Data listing

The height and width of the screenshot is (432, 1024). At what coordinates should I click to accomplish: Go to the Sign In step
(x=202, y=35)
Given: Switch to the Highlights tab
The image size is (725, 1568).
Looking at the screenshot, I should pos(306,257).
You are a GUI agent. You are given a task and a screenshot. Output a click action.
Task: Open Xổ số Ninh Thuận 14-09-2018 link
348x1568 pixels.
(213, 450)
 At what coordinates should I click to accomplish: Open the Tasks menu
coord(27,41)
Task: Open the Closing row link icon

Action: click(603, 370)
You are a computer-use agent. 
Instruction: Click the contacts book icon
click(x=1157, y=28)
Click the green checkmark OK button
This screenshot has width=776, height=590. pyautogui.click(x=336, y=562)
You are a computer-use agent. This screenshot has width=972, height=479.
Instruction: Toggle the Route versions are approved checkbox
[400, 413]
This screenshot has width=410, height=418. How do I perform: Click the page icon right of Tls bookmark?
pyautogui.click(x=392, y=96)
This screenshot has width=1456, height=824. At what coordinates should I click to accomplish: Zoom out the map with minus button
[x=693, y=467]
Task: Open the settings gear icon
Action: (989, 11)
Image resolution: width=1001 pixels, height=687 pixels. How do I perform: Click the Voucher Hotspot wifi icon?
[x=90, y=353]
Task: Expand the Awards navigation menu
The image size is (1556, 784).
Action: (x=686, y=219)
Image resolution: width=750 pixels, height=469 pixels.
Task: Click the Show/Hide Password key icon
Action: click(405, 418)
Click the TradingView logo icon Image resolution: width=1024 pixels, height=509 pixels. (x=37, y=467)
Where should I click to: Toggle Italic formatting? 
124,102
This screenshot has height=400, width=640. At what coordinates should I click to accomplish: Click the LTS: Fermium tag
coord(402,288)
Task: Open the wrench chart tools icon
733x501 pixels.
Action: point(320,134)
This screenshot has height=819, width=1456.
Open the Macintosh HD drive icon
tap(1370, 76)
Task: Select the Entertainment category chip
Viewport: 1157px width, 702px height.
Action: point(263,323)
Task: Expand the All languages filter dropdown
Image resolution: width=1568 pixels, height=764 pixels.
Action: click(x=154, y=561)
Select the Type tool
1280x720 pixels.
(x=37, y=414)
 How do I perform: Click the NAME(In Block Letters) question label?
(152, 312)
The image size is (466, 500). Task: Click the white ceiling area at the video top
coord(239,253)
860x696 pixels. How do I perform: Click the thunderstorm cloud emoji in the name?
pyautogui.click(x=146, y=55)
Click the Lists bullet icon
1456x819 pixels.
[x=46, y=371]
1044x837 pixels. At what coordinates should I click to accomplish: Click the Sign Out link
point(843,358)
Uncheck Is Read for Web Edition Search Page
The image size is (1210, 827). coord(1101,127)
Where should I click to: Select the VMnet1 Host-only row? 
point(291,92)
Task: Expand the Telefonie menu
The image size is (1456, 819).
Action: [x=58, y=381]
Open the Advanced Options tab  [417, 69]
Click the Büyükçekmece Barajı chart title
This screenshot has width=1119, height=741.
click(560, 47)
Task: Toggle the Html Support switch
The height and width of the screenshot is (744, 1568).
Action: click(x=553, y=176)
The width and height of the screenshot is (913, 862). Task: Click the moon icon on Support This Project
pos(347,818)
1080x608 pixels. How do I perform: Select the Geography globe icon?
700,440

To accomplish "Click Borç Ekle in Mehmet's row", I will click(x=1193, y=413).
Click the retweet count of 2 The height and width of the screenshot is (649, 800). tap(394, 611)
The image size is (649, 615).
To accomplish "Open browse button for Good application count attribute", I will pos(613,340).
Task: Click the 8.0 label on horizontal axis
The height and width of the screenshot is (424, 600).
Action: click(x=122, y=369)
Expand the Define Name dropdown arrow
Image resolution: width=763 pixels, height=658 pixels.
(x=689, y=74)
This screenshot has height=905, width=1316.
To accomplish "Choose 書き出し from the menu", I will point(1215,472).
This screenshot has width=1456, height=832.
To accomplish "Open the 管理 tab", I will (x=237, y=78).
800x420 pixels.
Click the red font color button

[Directions for this task] Repeat the entries above word for word, starting at the line that contains "1080x608 pixels. How" and ending with the last of the entries.

[Result for this exercise]
1080x608 pixels. How do I perform: Select the Geography globe icon?
700,440

To accomplish "Click Borç Ekle in Mehmet's row", I will click(x=1193, y=413).
Click the retweet count of 2 The height and width of the screenshot is (649, 800). tap(394, 611)
The image size is (649, 615).
To accomplish "Open browse button for Good application count attribute", I will pos(613,340).
Task: Click the 8.0 label on horizontal axis
The height and width of the screenshot is (424, 600).
Action: click(x=122, y=369)
Expand the Define Name dropdown arrow
Image resolution: width=763 pixels, height=658 pixels.
(x=689, y=74)
This screenshot has height=905, width=1316.
To accomplish "Choose 書き出し from the menu", I will point(1215,472).
This screenshot has width=1456, height=832.
To accomplish "Open the 管理 tab", I will (x=237, y=78).
800x420 pixels.
Click the red font color button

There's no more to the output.